▶ [EXERCISE REQUIREMENTS]:
Look for the line with "You are a computer-use agent. The"; please transcribe it and every later line in the entries exactly, up to the end, leaving pictures out.

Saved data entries
Content starts
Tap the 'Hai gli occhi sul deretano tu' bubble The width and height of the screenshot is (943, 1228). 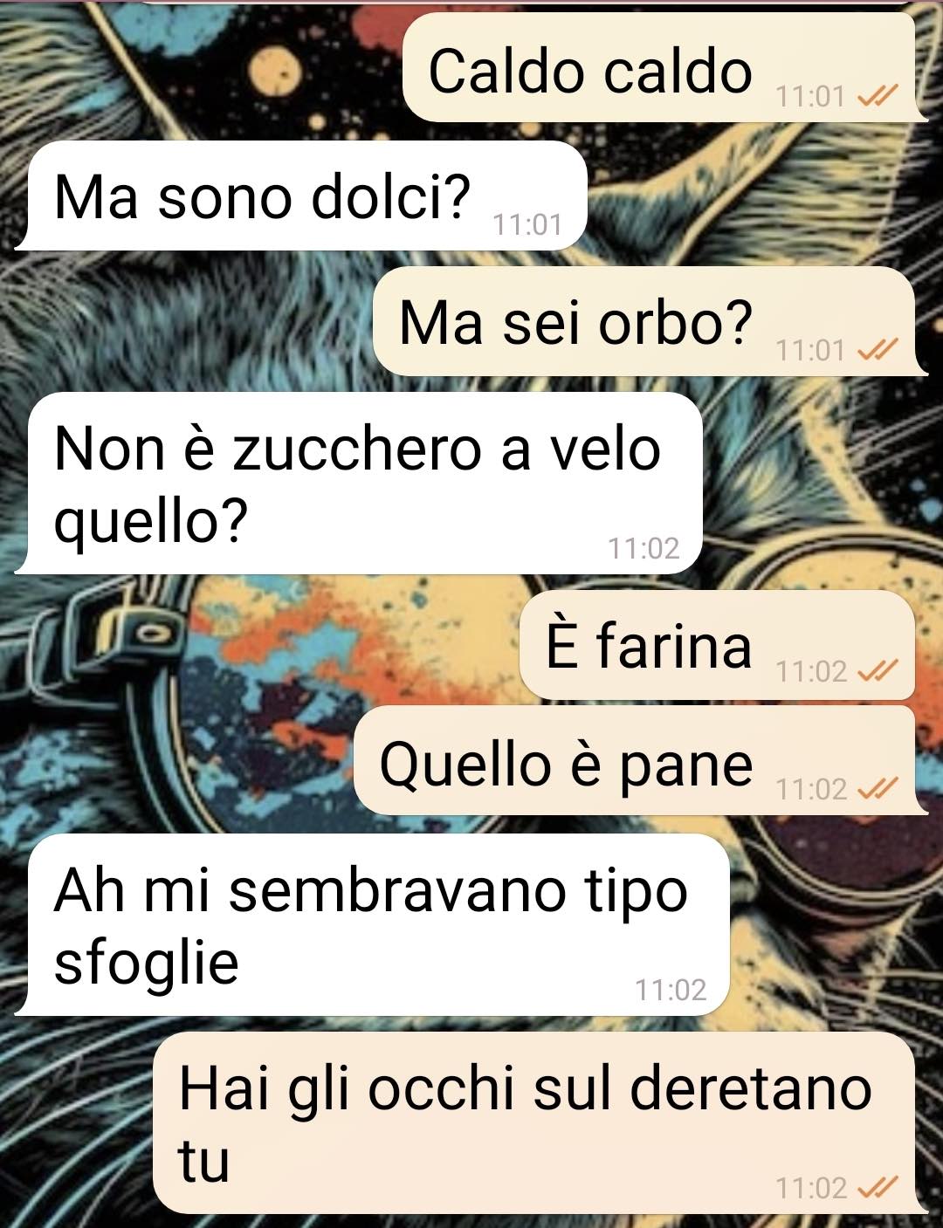(x=540, y=1122)
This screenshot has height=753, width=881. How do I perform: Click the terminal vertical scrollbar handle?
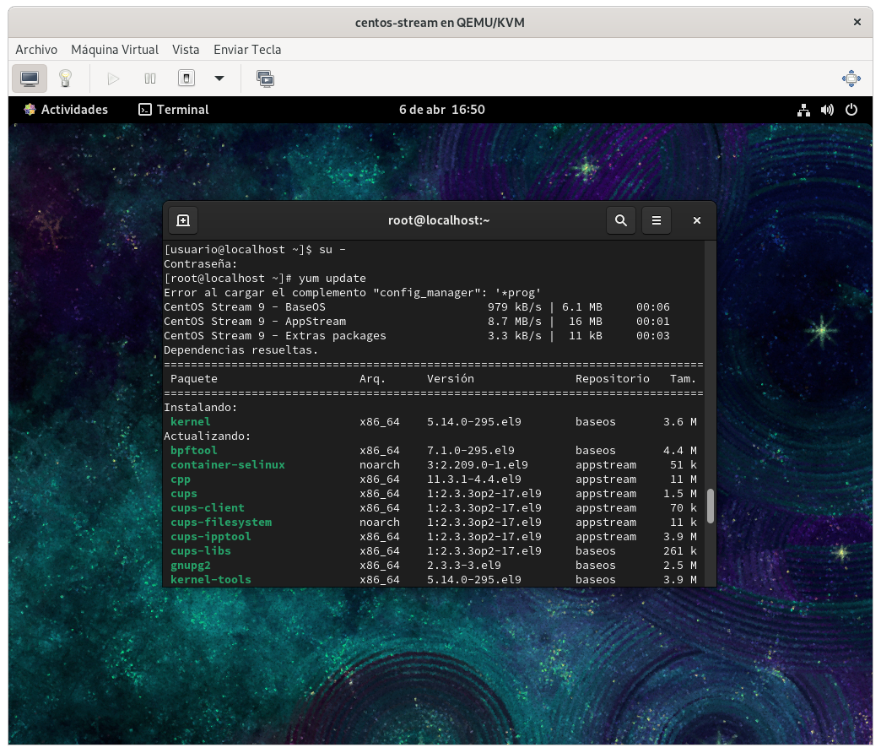pyautogui.click(x=711, y=506)

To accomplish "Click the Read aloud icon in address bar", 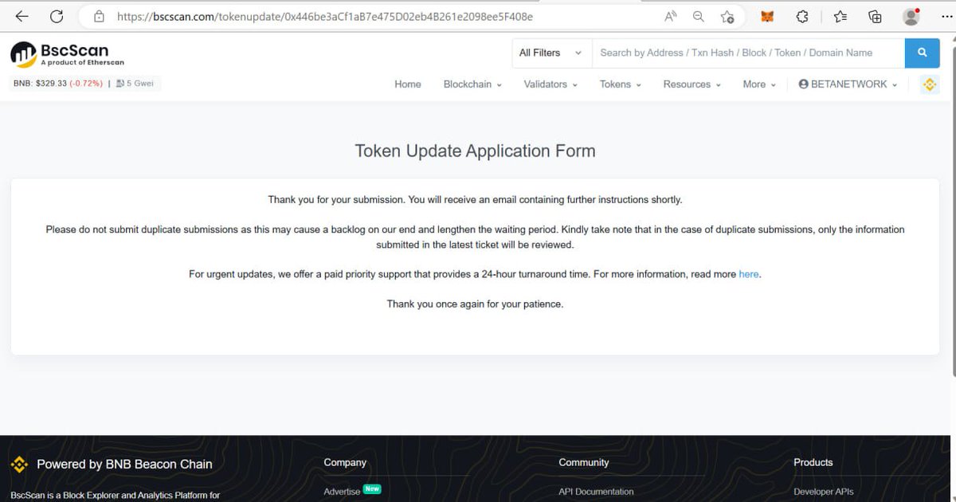I will pyautogui.click(x=670, y=16).
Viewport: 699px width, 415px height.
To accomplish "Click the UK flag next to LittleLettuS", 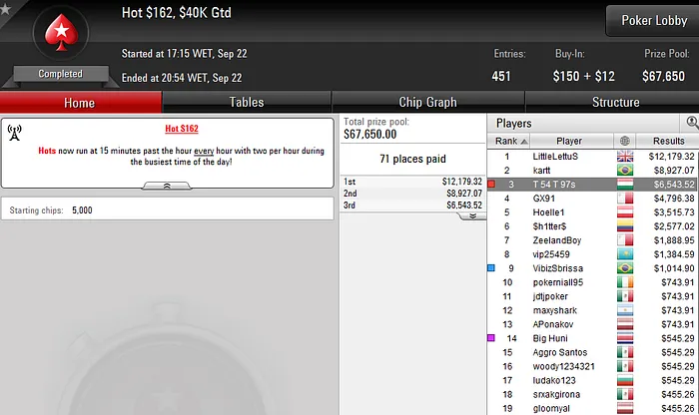I will (625, 157).
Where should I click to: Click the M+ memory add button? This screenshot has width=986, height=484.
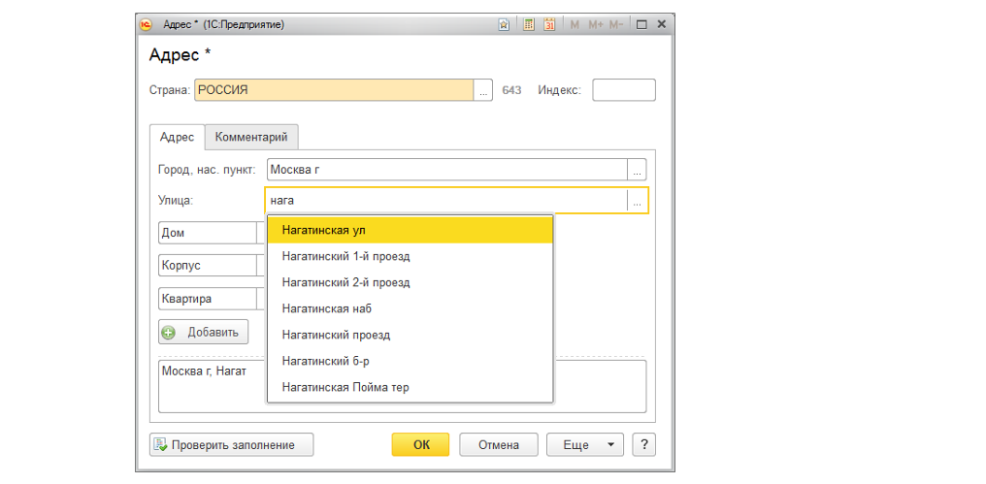tap(595, 25)
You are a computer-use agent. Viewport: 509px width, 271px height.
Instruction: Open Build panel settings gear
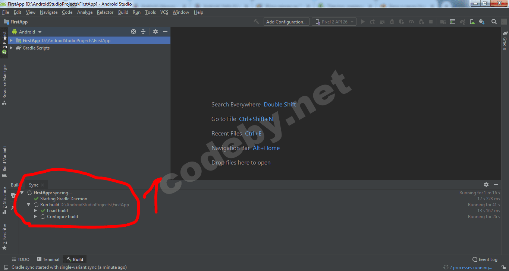click(x=486, y=185)
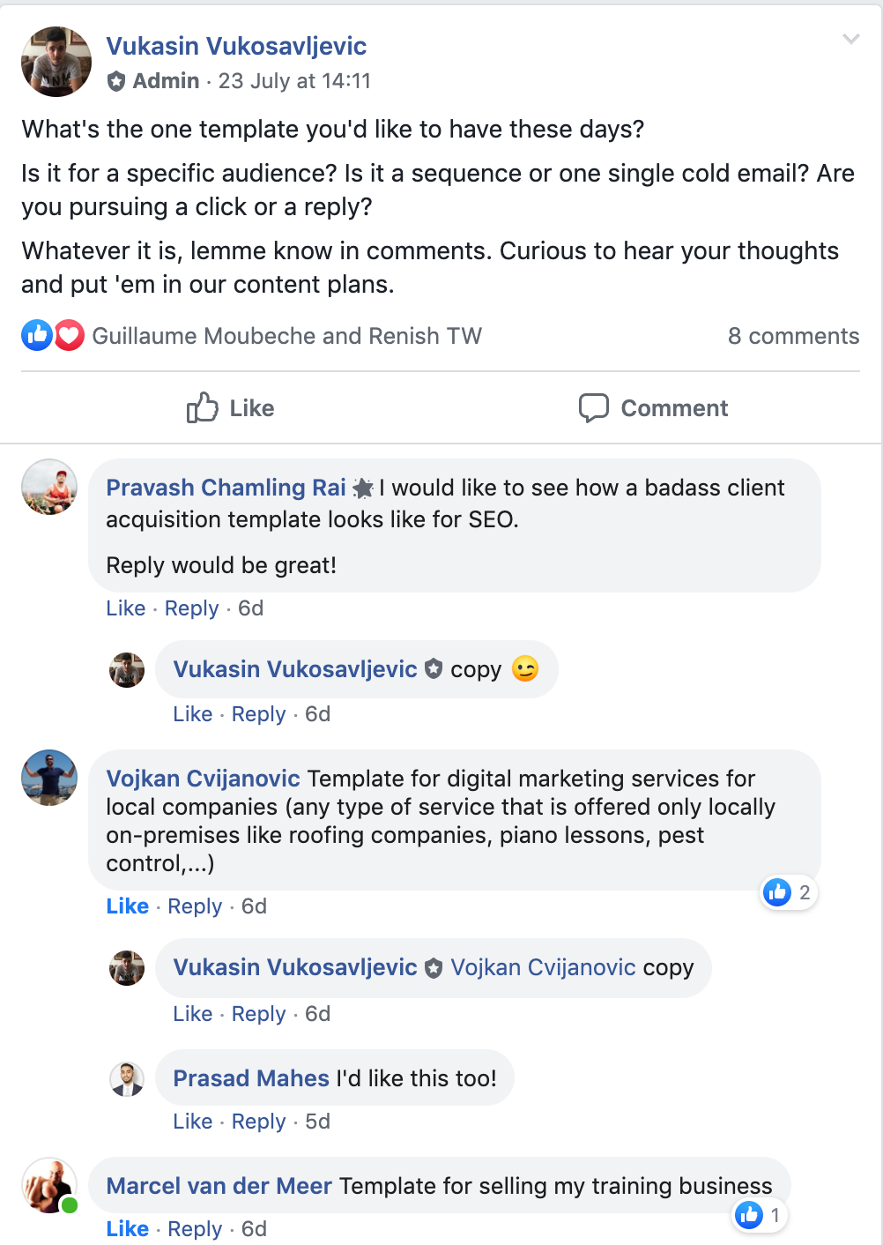Open the post reactions like icon
883x1245 pixels.
point(36,336)
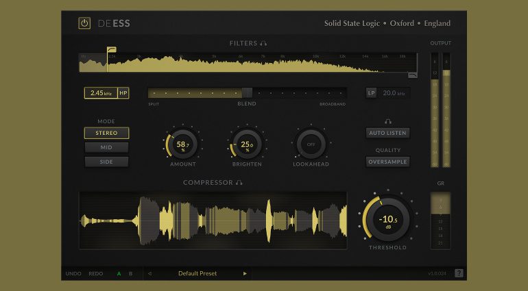Go to next preset with right arrow
The width and height of the screenshot is (528, 291).
(x=245, y=273)
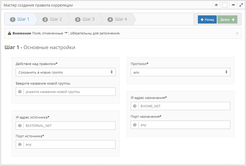Go to the Шаг 4 wizard tab
The image size is (246, 166).
(118, 19)
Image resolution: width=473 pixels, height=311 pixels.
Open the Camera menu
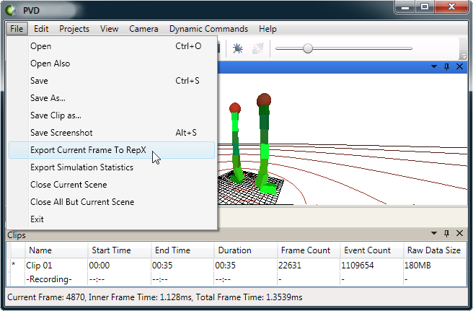tap(143, 29)
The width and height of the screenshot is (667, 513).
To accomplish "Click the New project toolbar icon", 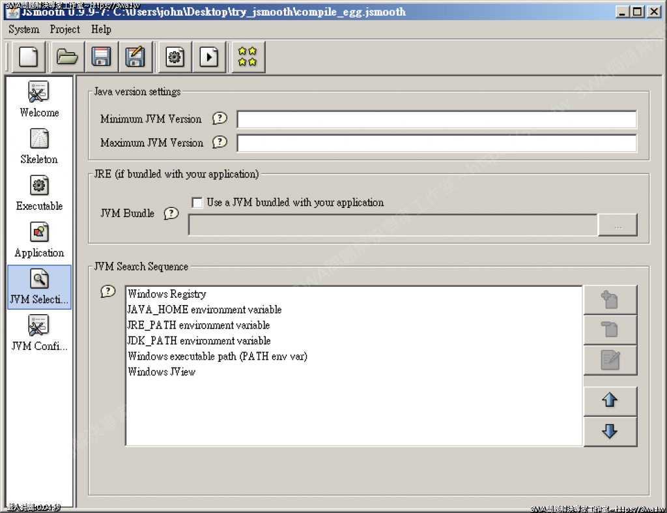I will pyautogui.click(x=29, y=57).
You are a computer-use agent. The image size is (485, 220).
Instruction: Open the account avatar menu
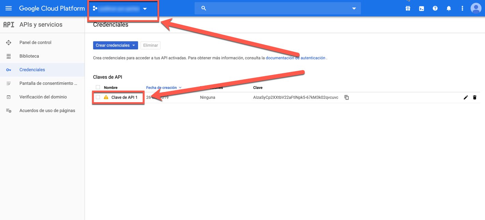(x=476, y=8)
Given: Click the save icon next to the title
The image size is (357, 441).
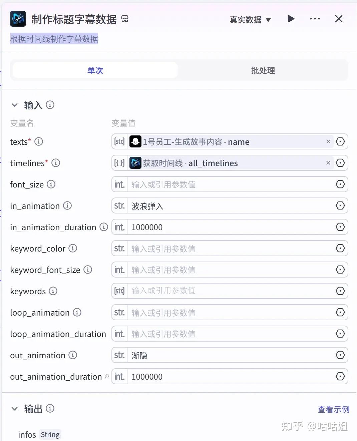Looking at the screenshot, I should tap(125, 19).
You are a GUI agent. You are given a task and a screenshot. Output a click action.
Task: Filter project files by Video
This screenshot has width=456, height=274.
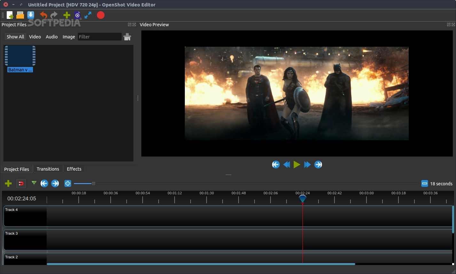pos(35,37)
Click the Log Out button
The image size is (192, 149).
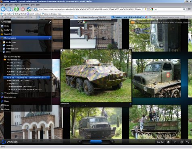click(x=160, y=142)
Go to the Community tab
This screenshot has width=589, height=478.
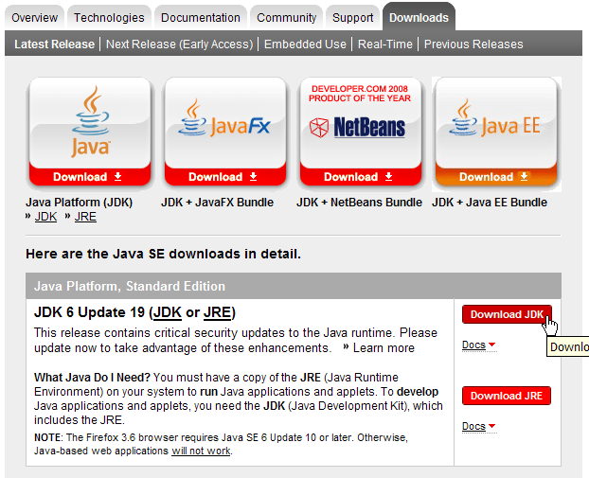[x=286, y=17]
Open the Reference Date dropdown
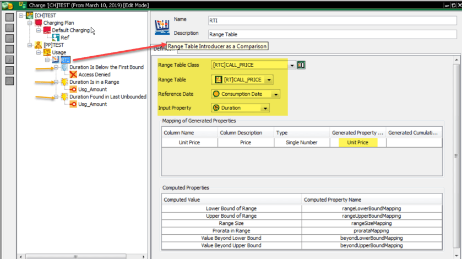 click(x=275, y=94)
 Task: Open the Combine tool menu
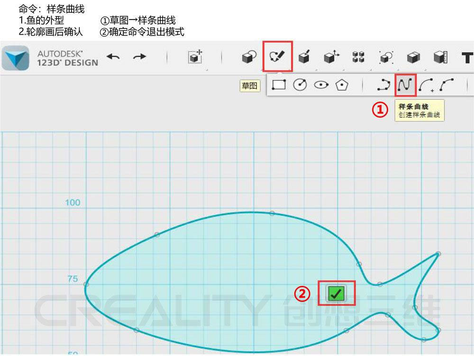tap(413, 57)
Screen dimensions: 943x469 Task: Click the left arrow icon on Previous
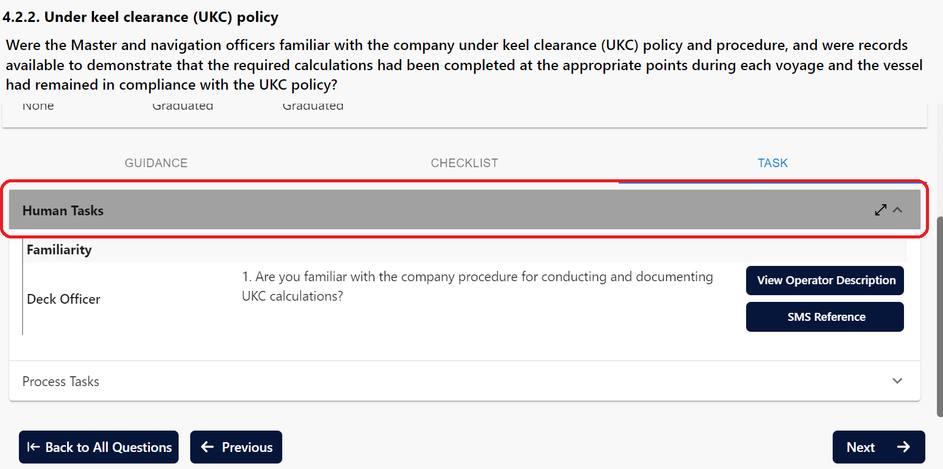pyautogui.click(x=208, y=447)
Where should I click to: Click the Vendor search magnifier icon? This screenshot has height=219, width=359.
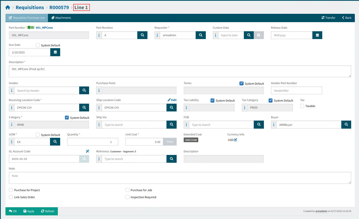84,91
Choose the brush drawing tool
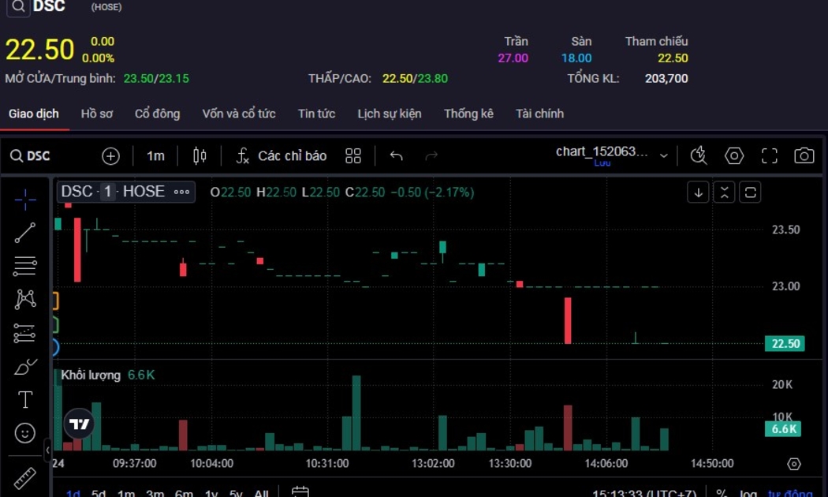Screen dimensions: 828x497 tap(25, 367)
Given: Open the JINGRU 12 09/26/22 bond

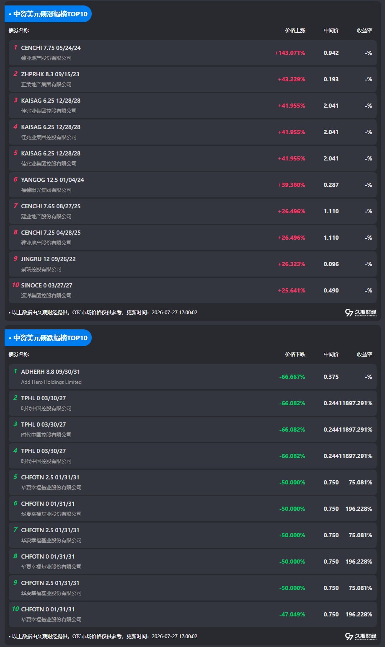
Content ends
▶ [ANSWER TO THE PROBLEM]:
You are a computer-use agent. The image size is (485, 220).
Instruction: Open the account avatar menu
(x=476, y=8)
Given: Click the save icon next to the title
The image size is (357, 441).
Looking at the screenshot, I should tap(125, 19).
You are a GUI agent. You are given a task and a screenshot. Output a click action.
Task: Filter project files by Video
This screenshot has width=456, height=274.
pos(35,37)
Click the Log Out button
The image size is (192, 149).
click(x=160, y=142)
Go to the Community tab
This screenshot has width=589, height=478.
[x=286, y=17]
Open the Reference Date dropdown
 click(x=275, y=94)
 Task: Open the Combine tool menu
tap(413, 57)
Screen dimensions: 943x469 Task: Click the left arrow icon on Previous
pyautogui.click(x=208, y=447)
Where should I click to: Click the Vendor search magnifier icon? This screenshot has height=219, width=359.
84,91
Choose the brush drawing tool
Screen dimensions: 828x497 tap(25, 367)
Given: Open the JINGRU 12 09/26/22 bond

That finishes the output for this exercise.